Your objective:
Provide the data again exactly, including every line that follows.

Record excerpts:
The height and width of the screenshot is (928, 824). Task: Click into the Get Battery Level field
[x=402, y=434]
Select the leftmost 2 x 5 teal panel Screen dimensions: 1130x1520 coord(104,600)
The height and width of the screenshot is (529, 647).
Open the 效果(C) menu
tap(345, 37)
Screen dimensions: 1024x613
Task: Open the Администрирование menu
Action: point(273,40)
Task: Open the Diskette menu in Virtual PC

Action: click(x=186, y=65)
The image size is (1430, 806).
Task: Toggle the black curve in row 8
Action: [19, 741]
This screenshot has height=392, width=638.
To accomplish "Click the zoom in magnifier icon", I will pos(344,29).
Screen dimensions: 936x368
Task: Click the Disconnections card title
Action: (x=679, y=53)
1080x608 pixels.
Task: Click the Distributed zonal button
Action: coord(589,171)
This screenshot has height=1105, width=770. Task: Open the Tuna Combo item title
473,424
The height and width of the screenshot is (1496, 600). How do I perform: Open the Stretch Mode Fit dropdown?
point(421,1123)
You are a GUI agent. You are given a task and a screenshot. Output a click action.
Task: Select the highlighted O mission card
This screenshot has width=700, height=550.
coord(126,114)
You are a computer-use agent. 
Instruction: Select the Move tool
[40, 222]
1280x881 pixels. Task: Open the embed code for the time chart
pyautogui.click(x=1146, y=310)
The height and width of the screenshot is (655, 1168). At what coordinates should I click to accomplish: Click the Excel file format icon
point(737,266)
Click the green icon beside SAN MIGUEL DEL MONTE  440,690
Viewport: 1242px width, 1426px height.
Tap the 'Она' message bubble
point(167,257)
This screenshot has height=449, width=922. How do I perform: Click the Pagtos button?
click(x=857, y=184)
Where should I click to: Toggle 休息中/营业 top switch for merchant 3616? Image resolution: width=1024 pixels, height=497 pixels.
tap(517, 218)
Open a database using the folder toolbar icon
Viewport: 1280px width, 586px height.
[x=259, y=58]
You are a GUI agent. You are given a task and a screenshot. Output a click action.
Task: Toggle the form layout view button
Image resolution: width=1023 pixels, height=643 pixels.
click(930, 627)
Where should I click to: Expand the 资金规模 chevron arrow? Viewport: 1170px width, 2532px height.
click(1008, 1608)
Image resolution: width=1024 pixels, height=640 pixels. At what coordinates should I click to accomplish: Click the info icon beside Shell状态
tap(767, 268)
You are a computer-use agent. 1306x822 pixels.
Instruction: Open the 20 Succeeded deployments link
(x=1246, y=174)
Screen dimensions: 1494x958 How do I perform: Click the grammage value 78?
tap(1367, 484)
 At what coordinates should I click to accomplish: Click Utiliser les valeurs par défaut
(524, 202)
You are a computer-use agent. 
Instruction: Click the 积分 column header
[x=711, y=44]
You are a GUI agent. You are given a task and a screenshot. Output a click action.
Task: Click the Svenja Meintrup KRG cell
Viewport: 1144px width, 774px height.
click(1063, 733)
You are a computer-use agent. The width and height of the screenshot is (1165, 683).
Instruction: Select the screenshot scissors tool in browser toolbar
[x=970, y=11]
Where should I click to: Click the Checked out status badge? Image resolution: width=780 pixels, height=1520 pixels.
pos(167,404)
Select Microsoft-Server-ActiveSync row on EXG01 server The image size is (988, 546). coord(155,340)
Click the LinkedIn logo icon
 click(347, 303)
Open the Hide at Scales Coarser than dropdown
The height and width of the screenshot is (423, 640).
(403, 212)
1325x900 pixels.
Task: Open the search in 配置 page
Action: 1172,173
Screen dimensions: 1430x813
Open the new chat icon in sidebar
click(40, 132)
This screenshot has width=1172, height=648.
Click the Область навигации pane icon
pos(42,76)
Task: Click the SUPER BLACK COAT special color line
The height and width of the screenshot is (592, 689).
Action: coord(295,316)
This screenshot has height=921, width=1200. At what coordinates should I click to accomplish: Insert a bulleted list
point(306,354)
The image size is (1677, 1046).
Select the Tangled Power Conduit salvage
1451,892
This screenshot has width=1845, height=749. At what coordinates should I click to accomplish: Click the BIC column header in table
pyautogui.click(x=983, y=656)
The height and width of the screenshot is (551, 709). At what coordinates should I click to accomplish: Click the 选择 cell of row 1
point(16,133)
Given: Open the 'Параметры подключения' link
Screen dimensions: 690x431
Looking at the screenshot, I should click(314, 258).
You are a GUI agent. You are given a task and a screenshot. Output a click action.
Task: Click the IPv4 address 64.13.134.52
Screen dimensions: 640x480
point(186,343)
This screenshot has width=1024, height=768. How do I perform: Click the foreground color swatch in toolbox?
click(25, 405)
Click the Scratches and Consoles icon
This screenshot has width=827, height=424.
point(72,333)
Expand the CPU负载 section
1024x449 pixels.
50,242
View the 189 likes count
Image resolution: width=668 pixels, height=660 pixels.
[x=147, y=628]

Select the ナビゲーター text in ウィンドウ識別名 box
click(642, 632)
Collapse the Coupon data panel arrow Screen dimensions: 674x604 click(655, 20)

Reply to the exercise:
The height and width of the screenshot is (928, 824). Task: Click into the Get Battery Level field
[x=402, y=434]
Select the leftmost 2 x 5 teal panel Screen dimensions: 1130x1520 coord(104,600)
The height and width of the screenshot is (529, 647).
Open the 效果(C) menu
tap(345, 37)
Screen dimensions: 1024x613
Task: Open the Администрирование menu
Action: point(273,40)
Task: Open the Diskette menu in Virtual PC

Action: click(x=186, y=65)
The image size is (1430, 806).
Task: Toggle the black curve in row 8
Action: [19, 741]
This screenshot has height=392, width=638.
To accomplish "Click the zoom in magnifier icon", I will pos(344,29).
Screen dimensions: 936x368
Task: Click the Disconnections card title
Action: (x=679, y=53)
1080x608 pixels.
Task: Click the Distributed zonal button
Action: coord(589,171)
This screenshot has height=1105, width=770. Task: Open the Tuna Combo item title
473,424
The height and width of the screenshot is (1496, 600). How do I perform: Open the Stretch Mode Fit dropdown?
point(421,1123)
You are a GUI agent. You are given a task and a screenshot. Output a click action.
Task: Select the highlighted O mission card
This screenshot has width=700, height=550.
coord(126,114)
You are a computer-use agent. 
Instruction: Select the Move tool
[40, 222]
1280x881 pixels. Task: Open the embed code for the time chart
pyautogui.click(x=1146, y=310)
The height and width of the screenshot is (655, 1168). At what coordinates should I click to accomplish: Click the Excel file format icon
point(737,266)
Click the green icon beside SAN MIGUEL DEL MONTE  440,690
Viewport: 1242px width, 1426px height.
Tap the 'Она' message bubble
point(167,257)
This screenshot has height=449, width=922. How do I perform: Click the Pagtos button?
click(x=857, y=184)
Where should I click to: Toggle 休息中/营业 top switch for merchant 3616? Image resolution: width=1024 pixels, height=497 pixels.
tap(517, 218)
Open a database using the folder toolbar icon
Viewport: 1280px width, 586px height.
[x=259, y=58]
You are a GUI agent. You are given a task and a screenshot. Output a click action.
Task: Toggle the form layout view button
Image resolution: width=1023 pixels, height=643 pixels.
click(930, 627)
Where should I click to: Expand the 资金规模 chevron arrow? Viewport: 1170px width, 2532px height.
click(1008, 1608)
Image resolution: width=1024 pixels, height=640 pixels. At what coordinates should I click to accomplish: Click the info icon beside Shell状态
tap(767, 268)
You are a computer-use agent. 1306x822 pixels.
Instruction: Open the 20 Succeeded deployments link
(x=1246, y=174)
Screen dimensions: 1494x958 How do I perform: Click the grammage value 78?
tap(1367, 484)
 At what coordinates should I click to accomplish: Click Utiliser les valeurs par défaut
(524, 202)
You are a computer-use agent. 
Instruction: Click the 积分 column header
[x=711, y=44]
You are a GUI agent. You are given a task and a screenshot. Output a click action.
Task: Click the Svenja Meintrup KRG cell
Viewport: 1144px width, 774px height.
click(1063, 733)
You are a computer-use agent. The width and height of the screenshot is (1165, 683).
Instruction: Select the screenshot scissors tool in browser toolbar
[x=970, y=11]
Where should I click to: Click the Checked out status badge? Image resolution: width=780 pixels, height=1520 pixels.
pos(167,404)
Select Microsoft-Server-ActiveSync row on EXG01 server The image size is (988, 546). coord(155,340)
Click the LinkedIn logo icon
 click(347, 303)
Open the Hide at Scales Coarser than dropdown
The height and width of the screenshot is (423, 640).
(403, 212)
1325x900 pixels.
Task: Open the search in 配置 page
Action: 1172,173
Screen dimensions: 1430x813
Open the new chat icon in sidebar
click(40, 132)
This screenshot has width=1172, height=648.
Click the Область навигации pane icon
pos(42,76)
Task: Click the SUPER BLACK COAT special color line
The height and width of the screenshot is (592, 689).
Action: coord(295,316)
This screenshot has height=921, width=1200. At what coordinates should I click to accomplish: Insert a bulleted list
point(306,354)
The image size is (1677, 1046).
Select the Tangled Power Conduit salvage
1451,892
This screenshot has width=1845, height=749. At what coordinates should I click to accomplish: Click the BIC column header in table
pyautogui.click(x=983, y=656)
The height and width of the screenshot is (551, 709). At what coordinates should I click to accomplish: Click the 选择 cell of row 1
point(16,133)
Given: Open the 'Параметры подключения' link
Screen dimensions: 690x431
Looking at the screenshot, I should click(314, 258).
You are a GUI agent. You are given a task and a screenshot. Output a click action.
Task: Click the IPv4 address 64.13.134.52
Screen dimensions: 640x480
point(186,343)
This screenshot has width=1024, height=768. How do I perform: Click the foreground color swatch in toolbox?
click(25, 405)
Click the Scratches and Consoles icon
This screenshot has width=827, height=424.
point(72,333)
Expand the CPU负载 section
1024x449 pixels.
50,242
View the 189 likes count
Image resolution: width=668 pixels, height=660 pixels.
[x=147, y=628]

Select the ナビゲーター text in ウィンドウ識別名 box
click(642, 632)
Collapse the Coupon data panel arrow Screen dimensions: 674x604 click(655, 20)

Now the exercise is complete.